An option allows the holder to buy the stock at a later date for the price at which the option was originally granted. Many Microsoft full-time employees were granted stock options at the start of their employment. The options vested gradually over four and a half years. Because Microsoft's stock price rose significantly between September 1986 and January 2000 and split 8 times in that period, an employee could buy the stock cheap and sell it at a considerable profit, thus reducing or removing their dependence on their Microsoft salary. Many stayed at Microsoft nevertheless because they enjoyed their work.

Adam Barr, author of the book Proudly Serving My Corporate Masters, tracked down a possible origin for the urban legend:

... he made a comment to the effect that some person was wearing their FYIFV T-Shirt that day, meaning that that person was being intransigent about something or other. The intended audience apparently understood that this was an entirely metaphorical reference, but someone else, not involved in the conversation, apparently overheard the crack and related it to Bill Gates], mis-reporting the story by saying that [Person X] had actually made such a T-Shirt ...

I only ever saw one actual FYIFV shirt. The person made it themself and wore it only on their final day at MS. This was maybe '92 or so, years after the original incident.

Barr notes also that further options were granted each year, thus an employee could never have been "fully vested."

== "FYIFV" in popular culture ==

The first third-party note of the term appears to be by Paul Andrews in the Seattle Times in 1989, in the context of Microsoft as a place where hard work and long hours were expected and rewarded:

Stock options during the company's early growth produced numerous wealthy sub-30-year-olds, and for a while buttons showed up on lapels bearing the inscription FYIFV, standing for "F--- You, I'm Fully Vested."

Andrews used the term again when coauthoring the book Gates with Stephen Manes in 1993.

The quote became more common as Microsoft's fortunes rose, used with the implication that alleged predatory business attitudes reached even to the programmers:

Accusations that Microsoft's people lie, cheat and steal information are as much a part of the company's lore as its cadre of millionaires with FYIFV ('.... I'm fully vested') buttons.
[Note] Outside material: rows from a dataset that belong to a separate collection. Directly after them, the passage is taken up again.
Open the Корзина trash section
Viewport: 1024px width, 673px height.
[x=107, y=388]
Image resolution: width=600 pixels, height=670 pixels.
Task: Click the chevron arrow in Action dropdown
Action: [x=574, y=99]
The phrase was also used with the implication that Microsoft employees were motivated only by money, rather than software quality, e.g. in a 2000 Wired article on United States v. Microsoft:

For years, Softies were wont to sport buttons that read FYIFV: Fuck You, I'm Fully Vested.

==Related phrases==

Ken Barnes' Microsoft Lexicon notes also the term "QVD," or "Quietly Vesting Disease": the loss of enthusiasm of an employee as they approach or pass their vesting date.